Deux agents de France Travail ont reçu des menaces sur les réseaux sociaux.
Le 5 mars, les employés de l’agence du Gosier ont refusé d’ouvrir en signe de protestation. L’agence est restée fermée ce jour-là.
Ces menaces proviennent de demandeurs d’emploi obligés de rembourser un trop-perçu. Sur les réseaux et en live, ils ont cité directement le nomdes agents indiqué sur les courriers, les tenant pour responsables.
Le gouvernement impose de fortes économies aux services comme France Travail. Les contrôles sur le moindre centime versé aux chômeurs se multiplient, tandis que les moyens sont réduits au maximum. Il n’y a plus assez de personnel pour fonctionner. France Travail utilise désormais une IA et les agents témoignent de sanctions arbitraires et injustifiées générées. Dans le même temps, les montants et la durée des allocations diminuent.
Pour les travailleurs privés d’emploi, ces remboursements de trop-perçu peuvent tomber comme un coup de massue, les faisant sombrer encore plus dans la précarité. Entre 2018 et 2023 les agressions verbales contre des agents avaient déjà augmenté de 37 % dans les agences françaises, et ça continue.
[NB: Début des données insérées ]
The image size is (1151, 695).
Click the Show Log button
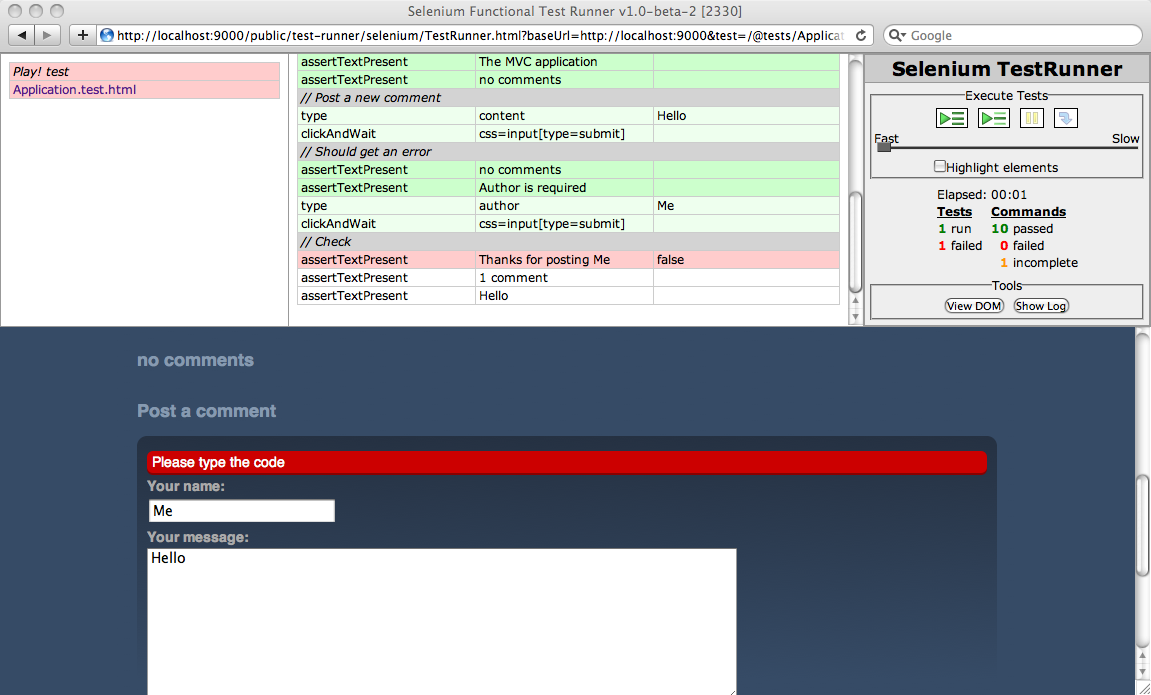pyautogui.click(x=1040, y=306)
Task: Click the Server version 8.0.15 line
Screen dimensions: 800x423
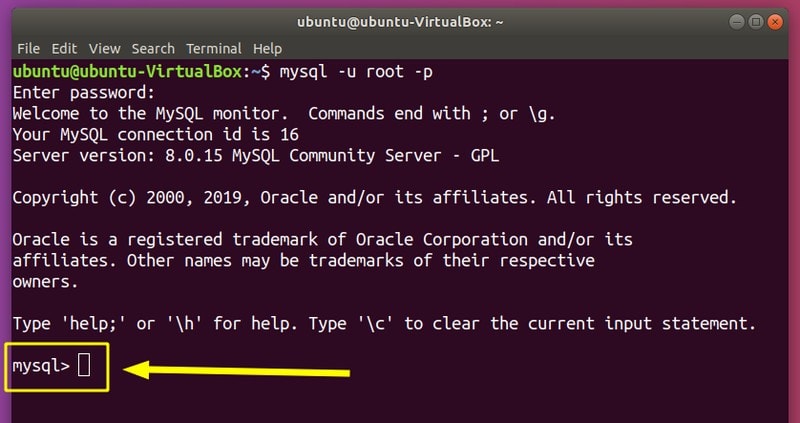Action: tap(255, 155)
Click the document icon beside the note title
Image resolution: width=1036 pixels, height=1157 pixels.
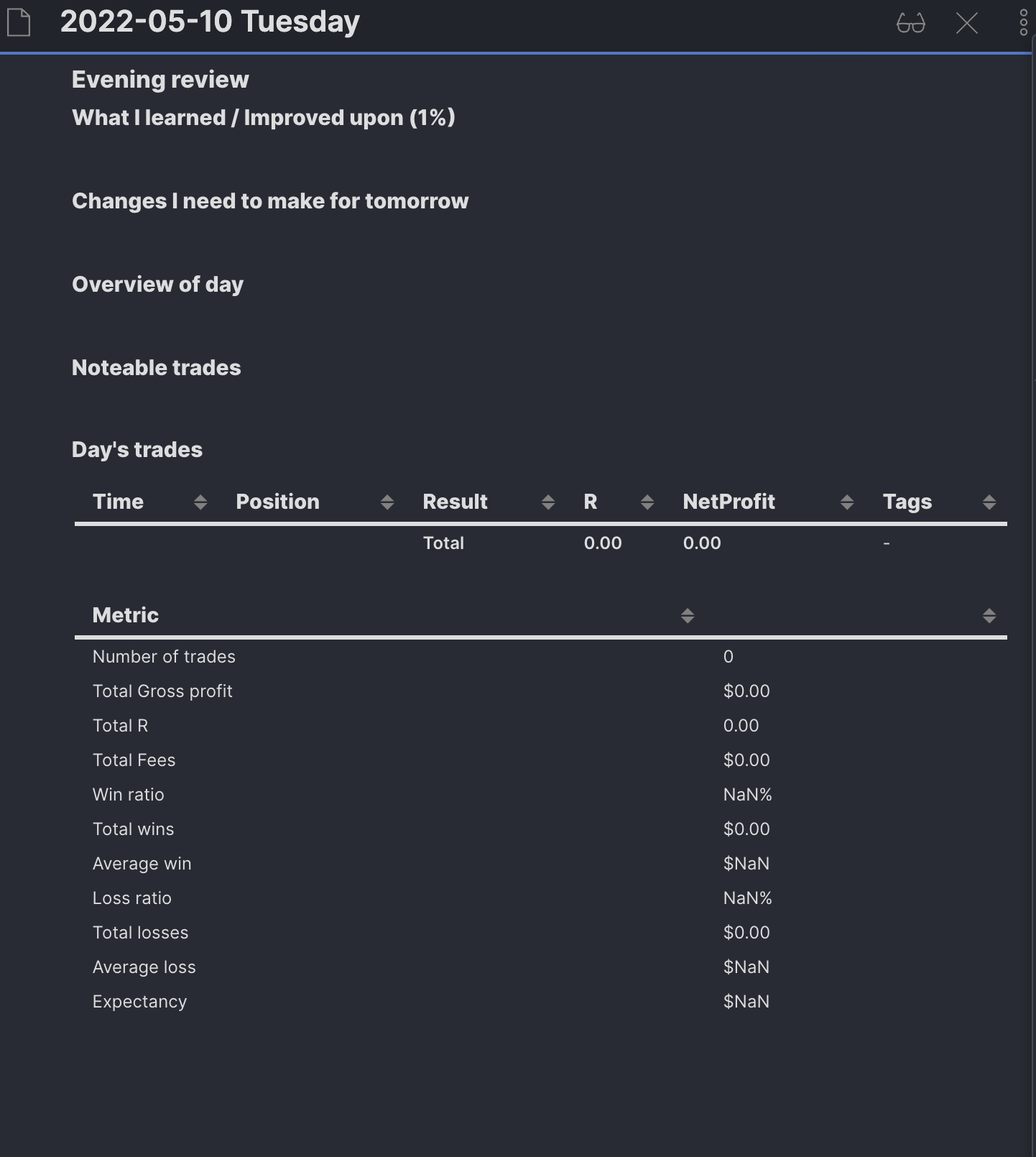pos(19,22)
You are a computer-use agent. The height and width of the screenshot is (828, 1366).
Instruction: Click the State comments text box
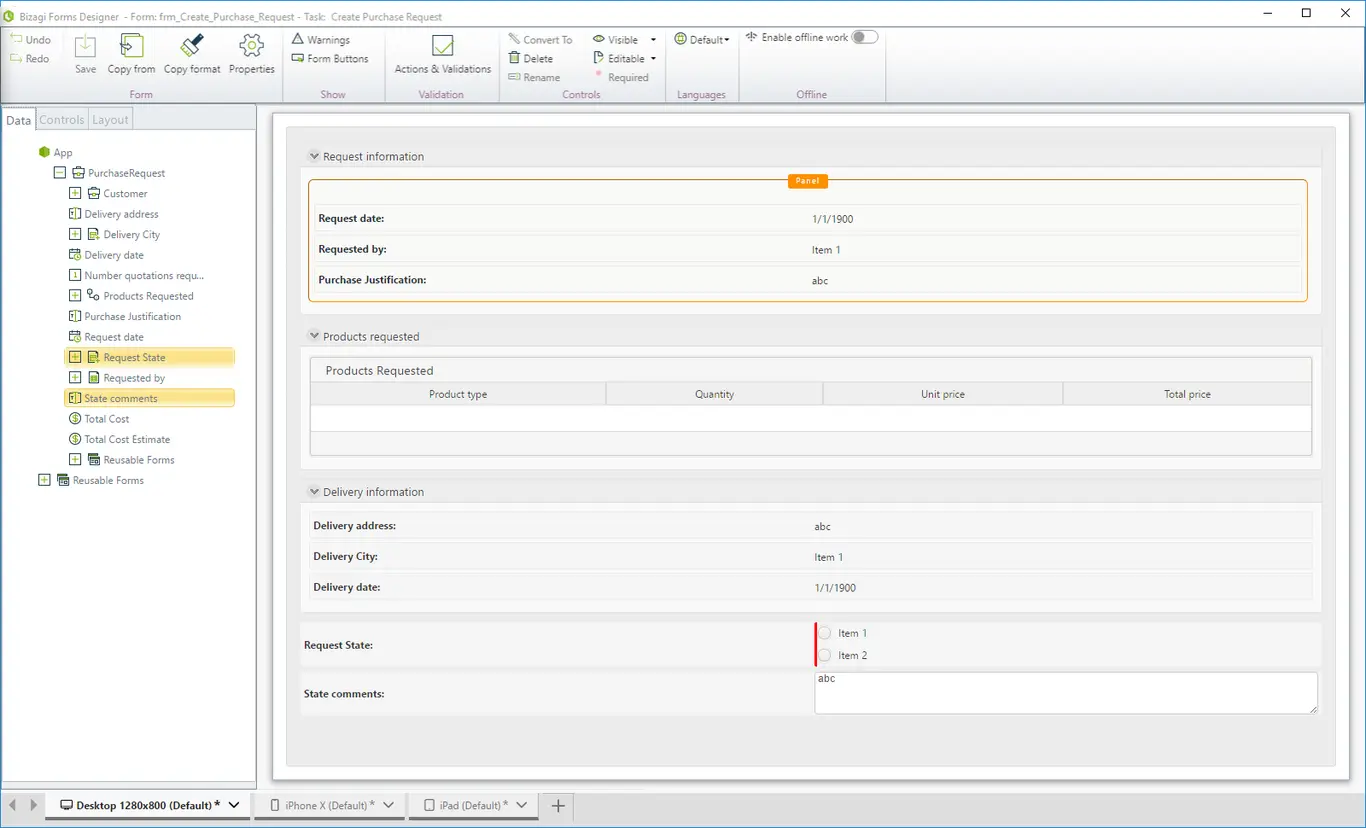click(1066, 692)
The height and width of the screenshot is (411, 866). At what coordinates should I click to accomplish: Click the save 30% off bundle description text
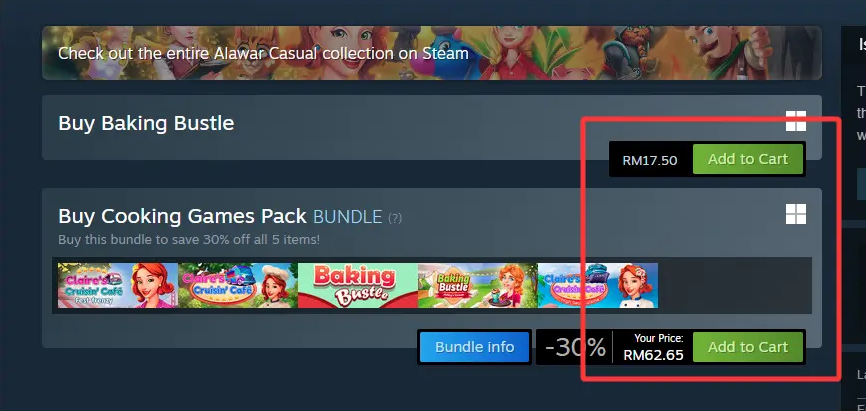click(189, 240)
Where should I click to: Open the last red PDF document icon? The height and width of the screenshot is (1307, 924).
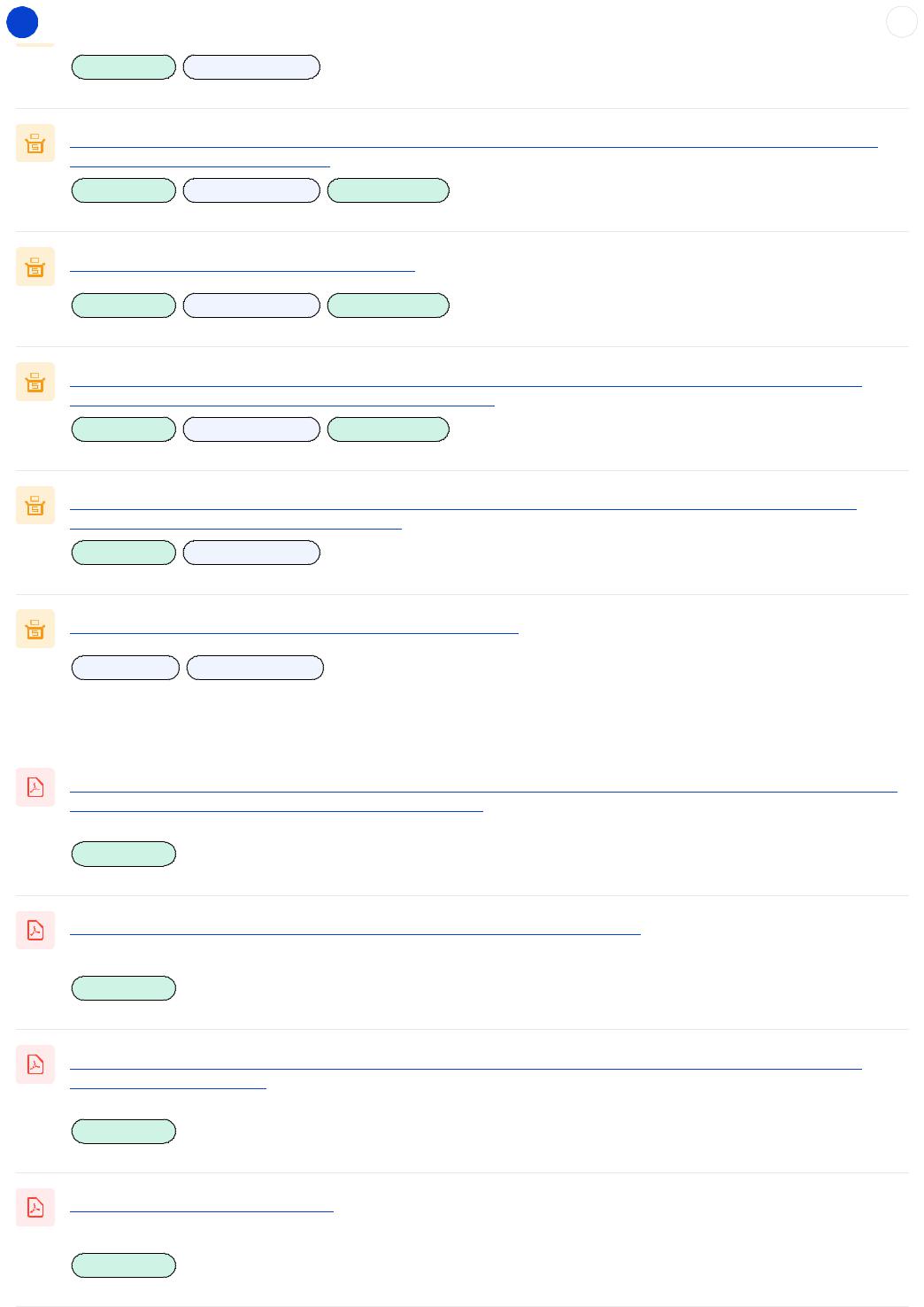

Les agents de France Travail sont exposés à la colère des demandeurs d’emploi. En apposant le nom des conseillers sur ces courriers, la direction les met en première ligne face aux chômeurs. Victimes d’une politique qui détruit le service public, ces agents ne devraient pas être pris pour cible : c’est à la direction et l’État que doit s’adresser la colère.